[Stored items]
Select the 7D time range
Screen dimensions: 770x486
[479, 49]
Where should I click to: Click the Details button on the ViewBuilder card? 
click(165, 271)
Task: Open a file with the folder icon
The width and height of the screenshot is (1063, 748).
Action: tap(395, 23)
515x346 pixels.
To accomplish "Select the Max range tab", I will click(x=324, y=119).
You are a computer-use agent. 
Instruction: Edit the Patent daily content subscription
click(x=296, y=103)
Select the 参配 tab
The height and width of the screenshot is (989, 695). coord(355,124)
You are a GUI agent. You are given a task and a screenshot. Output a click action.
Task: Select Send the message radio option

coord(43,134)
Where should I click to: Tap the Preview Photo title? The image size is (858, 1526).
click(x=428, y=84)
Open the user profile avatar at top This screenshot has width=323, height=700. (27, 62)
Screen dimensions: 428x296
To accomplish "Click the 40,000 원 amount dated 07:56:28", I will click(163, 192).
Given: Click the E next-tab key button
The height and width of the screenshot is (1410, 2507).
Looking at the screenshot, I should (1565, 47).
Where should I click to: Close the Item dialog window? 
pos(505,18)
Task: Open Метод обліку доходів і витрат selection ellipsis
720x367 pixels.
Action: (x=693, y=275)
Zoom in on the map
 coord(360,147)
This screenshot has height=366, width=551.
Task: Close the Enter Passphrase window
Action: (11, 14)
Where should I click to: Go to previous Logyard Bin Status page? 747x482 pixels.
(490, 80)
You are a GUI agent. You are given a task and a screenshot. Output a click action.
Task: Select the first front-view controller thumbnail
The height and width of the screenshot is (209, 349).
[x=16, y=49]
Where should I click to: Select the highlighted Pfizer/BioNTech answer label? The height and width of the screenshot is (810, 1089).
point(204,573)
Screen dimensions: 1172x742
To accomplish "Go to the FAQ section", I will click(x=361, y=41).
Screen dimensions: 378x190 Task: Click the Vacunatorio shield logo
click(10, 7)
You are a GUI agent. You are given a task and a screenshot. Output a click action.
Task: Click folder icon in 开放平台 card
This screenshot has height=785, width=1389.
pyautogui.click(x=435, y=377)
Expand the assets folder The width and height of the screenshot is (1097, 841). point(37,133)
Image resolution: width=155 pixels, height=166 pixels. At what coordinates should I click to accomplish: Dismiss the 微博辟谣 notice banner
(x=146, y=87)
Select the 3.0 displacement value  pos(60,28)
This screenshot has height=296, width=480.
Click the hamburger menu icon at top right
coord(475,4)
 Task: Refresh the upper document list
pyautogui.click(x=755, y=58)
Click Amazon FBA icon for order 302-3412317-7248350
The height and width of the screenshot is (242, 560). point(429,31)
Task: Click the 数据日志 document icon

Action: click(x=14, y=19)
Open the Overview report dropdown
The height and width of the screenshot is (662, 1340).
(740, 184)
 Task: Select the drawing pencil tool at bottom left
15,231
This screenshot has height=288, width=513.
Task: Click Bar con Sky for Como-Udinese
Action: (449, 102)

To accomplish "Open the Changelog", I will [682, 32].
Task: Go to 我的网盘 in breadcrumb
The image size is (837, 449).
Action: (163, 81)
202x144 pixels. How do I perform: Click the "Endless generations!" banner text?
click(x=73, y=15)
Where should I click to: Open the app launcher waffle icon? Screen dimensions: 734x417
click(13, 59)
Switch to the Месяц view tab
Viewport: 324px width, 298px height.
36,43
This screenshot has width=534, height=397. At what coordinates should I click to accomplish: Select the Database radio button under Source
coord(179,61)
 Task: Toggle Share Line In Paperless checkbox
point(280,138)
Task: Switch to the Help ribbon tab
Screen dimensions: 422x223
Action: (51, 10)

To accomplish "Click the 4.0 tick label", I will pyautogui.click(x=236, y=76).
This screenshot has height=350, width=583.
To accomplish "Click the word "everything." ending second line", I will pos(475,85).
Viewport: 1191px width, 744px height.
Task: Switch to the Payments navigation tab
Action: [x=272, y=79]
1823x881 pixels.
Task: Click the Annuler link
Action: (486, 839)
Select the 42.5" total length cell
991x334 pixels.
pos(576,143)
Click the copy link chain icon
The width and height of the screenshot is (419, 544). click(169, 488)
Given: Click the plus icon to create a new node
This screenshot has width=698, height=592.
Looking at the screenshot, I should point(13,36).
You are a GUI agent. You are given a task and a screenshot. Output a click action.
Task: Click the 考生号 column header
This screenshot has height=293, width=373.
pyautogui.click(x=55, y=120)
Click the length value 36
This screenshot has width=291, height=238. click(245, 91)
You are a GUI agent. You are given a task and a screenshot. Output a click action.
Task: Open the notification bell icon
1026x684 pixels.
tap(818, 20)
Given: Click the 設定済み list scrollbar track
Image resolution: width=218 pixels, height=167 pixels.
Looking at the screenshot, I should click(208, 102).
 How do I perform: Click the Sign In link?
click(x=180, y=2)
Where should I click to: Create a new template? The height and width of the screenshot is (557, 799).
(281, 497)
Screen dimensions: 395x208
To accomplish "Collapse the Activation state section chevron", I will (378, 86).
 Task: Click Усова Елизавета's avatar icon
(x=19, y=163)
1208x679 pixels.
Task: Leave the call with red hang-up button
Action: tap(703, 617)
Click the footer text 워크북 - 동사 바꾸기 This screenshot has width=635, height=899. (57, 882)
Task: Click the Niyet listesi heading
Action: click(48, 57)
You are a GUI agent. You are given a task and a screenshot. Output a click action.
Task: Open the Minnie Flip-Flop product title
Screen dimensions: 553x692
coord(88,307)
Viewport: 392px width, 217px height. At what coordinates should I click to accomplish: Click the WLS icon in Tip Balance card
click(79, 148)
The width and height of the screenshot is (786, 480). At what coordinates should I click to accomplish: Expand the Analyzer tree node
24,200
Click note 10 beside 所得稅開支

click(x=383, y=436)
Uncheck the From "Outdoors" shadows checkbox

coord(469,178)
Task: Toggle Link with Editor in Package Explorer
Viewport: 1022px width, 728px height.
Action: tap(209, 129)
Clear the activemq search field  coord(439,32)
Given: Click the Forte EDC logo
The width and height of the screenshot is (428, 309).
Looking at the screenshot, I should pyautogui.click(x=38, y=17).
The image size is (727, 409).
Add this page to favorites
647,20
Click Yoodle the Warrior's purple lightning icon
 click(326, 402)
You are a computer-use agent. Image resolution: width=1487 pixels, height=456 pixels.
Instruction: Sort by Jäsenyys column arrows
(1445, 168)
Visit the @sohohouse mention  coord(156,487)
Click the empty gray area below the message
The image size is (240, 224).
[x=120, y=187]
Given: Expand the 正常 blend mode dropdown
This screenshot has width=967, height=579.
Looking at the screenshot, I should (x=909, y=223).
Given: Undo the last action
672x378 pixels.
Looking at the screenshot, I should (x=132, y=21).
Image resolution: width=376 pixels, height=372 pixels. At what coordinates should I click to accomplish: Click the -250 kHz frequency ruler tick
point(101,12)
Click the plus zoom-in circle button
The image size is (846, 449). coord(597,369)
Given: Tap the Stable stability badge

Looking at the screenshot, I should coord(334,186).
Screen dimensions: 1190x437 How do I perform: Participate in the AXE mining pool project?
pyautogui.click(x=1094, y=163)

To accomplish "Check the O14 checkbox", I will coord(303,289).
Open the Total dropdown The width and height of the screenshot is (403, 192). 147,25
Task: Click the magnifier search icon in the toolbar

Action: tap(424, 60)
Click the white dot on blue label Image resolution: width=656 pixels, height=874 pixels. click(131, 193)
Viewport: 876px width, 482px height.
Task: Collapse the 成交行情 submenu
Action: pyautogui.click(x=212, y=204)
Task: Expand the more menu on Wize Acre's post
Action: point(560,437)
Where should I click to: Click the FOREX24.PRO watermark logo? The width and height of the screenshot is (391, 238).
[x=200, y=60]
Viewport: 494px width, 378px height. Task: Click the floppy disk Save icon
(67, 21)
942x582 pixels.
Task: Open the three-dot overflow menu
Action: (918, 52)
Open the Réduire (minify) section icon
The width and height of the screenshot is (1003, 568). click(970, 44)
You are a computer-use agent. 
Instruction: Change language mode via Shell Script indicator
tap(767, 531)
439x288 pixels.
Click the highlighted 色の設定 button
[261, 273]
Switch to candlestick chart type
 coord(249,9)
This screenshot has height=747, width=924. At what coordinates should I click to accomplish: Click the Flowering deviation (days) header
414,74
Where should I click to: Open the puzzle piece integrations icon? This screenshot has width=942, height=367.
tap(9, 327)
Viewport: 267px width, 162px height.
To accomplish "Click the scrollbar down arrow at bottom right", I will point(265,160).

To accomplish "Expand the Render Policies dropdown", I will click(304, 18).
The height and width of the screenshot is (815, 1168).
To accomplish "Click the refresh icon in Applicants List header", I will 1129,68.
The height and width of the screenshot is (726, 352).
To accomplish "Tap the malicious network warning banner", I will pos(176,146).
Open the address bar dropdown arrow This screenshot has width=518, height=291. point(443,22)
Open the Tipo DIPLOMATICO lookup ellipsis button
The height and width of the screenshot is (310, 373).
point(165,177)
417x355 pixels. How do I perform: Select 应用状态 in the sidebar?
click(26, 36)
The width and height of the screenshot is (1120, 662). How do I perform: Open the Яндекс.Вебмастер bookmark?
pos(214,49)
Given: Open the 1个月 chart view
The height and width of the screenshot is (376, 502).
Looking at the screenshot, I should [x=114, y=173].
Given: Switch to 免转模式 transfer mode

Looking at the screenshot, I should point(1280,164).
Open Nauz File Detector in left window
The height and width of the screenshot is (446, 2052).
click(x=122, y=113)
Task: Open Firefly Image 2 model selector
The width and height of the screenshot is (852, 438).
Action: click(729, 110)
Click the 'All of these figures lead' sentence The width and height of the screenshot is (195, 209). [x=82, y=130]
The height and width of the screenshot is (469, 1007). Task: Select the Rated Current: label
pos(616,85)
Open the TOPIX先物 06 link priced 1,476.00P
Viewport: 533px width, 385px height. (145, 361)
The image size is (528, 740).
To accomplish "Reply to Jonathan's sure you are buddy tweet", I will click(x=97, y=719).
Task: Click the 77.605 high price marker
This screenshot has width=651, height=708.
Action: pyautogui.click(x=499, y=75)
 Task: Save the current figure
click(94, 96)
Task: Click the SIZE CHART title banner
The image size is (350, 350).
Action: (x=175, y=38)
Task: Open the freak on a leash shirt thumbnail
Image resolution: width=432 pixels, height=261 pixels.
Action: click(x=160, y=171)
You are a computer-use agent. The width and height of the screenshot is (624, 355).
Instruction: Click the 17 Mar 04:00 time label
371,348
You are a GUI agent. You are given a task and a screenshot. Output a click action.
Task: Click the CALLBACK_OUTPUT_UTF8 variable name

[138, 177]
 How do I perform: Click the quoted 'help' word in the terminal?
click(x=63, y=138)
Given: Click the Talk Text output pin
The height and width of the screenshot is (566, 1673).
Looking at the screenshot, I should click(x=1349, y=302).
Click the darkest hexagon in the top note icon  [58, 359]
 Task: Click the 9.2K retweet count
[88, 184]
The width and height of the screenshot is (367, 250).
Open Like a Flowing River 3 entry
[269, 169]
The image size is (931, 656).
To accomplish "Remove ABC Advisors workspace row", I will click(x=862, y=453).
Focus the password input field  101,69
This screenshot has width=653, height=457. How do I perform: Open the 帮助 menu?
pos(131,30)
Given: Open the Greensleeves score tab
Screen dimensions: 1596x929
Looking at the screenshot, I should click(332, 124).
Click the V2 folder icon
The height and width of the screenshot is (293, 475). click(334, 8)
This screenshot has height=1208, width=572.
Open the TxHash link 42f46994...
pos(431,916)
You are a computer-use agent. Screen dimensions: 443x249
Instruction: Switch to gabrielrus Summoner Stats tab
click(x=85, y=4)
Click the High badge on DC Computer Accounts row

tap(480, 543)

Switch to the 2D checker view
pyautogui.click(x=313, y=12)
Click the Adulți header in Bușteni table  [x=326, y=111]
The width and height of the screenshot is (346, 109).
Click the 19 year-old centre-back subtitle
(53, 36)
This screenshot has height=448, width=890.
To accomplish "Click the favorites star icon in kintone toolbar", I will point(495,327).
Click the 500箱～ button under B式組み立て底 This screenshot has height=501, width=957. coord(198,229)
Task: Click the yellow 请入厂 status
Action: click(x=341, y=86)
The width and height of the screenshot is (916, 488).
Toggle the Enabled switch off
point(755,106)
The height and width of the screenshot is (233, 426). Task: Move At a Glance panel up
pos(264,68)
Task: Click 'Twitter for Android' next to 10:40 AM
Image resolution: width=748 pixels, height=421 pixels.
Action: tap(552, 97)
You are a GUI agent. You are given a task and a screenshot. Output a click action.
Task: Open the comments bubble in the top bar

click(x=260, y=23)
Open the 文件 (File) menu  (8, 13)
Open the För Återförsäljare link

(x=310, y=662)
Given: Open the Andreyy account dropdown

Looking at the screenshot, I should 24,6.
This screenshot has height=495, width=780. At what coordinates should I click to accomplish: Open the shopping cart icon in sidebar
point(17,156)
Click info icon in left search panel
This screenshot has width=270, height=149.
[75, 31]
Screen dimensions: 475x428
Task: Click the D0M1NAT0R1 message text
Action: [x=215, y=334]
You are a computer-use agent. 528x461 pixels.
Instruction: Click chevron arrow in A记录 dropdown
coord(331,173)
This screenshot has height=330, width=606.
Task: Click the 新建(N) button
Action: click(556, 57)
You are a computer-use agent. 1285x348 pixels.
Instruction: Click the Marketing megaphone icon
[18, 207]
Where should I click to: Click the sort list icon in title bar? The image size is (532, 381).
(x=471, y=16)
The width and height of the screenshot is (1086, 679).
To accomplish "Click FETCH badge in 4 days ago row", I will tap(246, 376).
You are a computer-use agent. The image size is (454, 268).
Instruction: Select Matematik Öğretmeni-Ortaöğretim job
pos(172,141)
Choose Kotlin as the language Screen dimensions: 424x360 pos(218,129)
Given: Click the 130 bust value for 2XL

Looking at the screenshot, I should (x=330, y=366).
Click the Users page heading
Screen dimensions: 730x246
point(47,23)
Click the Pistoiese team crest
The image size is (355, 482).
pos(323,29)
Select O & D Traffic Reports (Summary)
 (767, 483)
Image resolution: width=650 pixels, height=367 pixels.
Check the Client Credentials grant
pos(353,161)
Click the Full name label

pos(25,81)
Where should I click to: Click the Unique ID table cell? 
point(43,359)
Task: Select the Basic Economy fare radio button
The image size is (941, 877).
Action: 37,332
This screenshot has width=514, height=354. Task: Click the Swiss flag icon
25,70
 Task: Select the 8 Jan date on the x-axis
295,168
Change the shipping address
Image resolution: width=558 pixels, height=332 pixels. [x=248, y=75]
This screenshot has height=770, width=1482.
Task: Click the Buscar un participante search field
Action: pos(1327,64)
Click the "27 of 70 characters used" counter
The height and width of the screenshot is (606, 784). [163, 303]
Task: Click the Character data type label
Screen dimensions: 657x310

Task item - Across the data, pull every line containing the string "range".

Result of the exercise -
Select the 7D time range
To accomplish "Select the Max range tab", I will click(x=324, y=119).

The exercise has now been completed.